(Saved data entries)
▼▼▼
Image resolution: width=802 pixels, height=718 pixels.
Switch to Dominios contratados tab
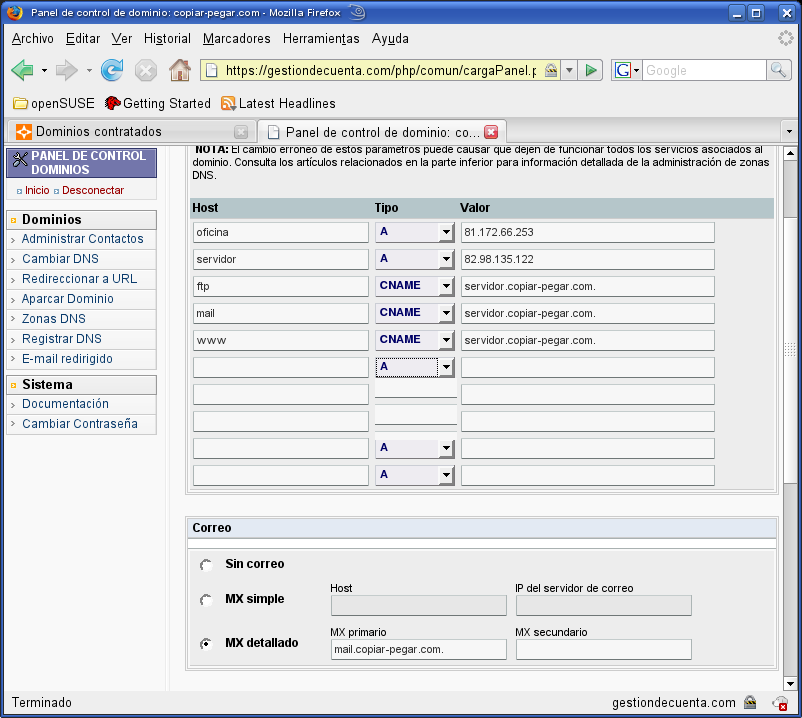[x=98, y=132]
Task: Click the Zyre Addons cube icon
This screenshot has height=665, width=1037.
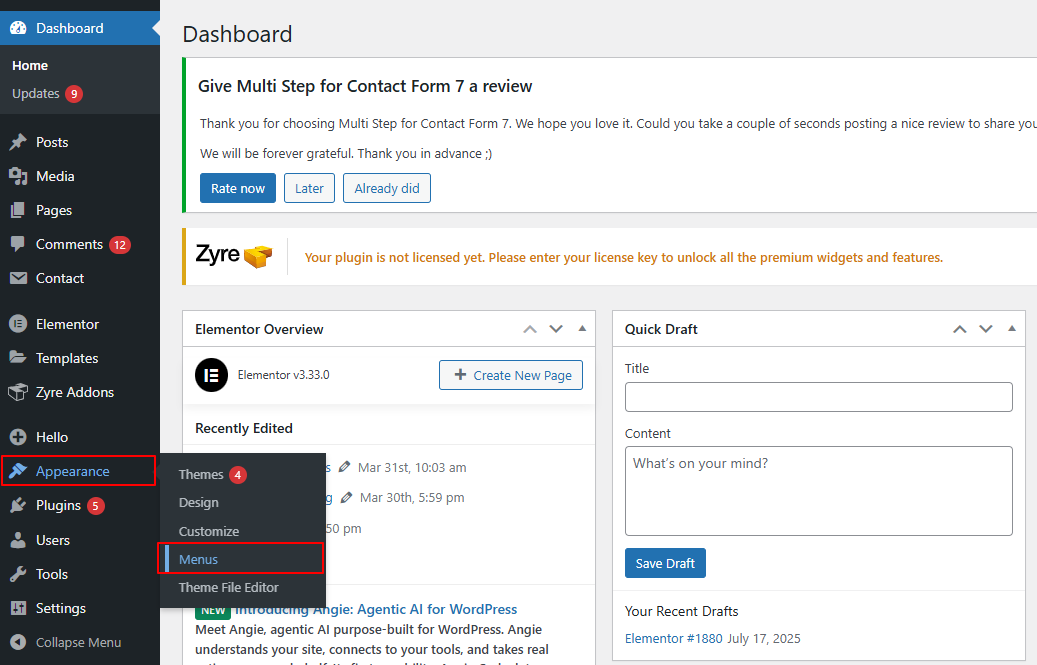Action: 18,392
▲▲▲
## Directions for this task
Set down word for word every line from the one containing "Task: Click the Zyre Addons cube icon" through the last line of the records above, both ends included. Leave out the pictures.

## Response
Task: Click the Zyre Addons cube icon
This screenshot has height=665, width=1037.
Action: 18,392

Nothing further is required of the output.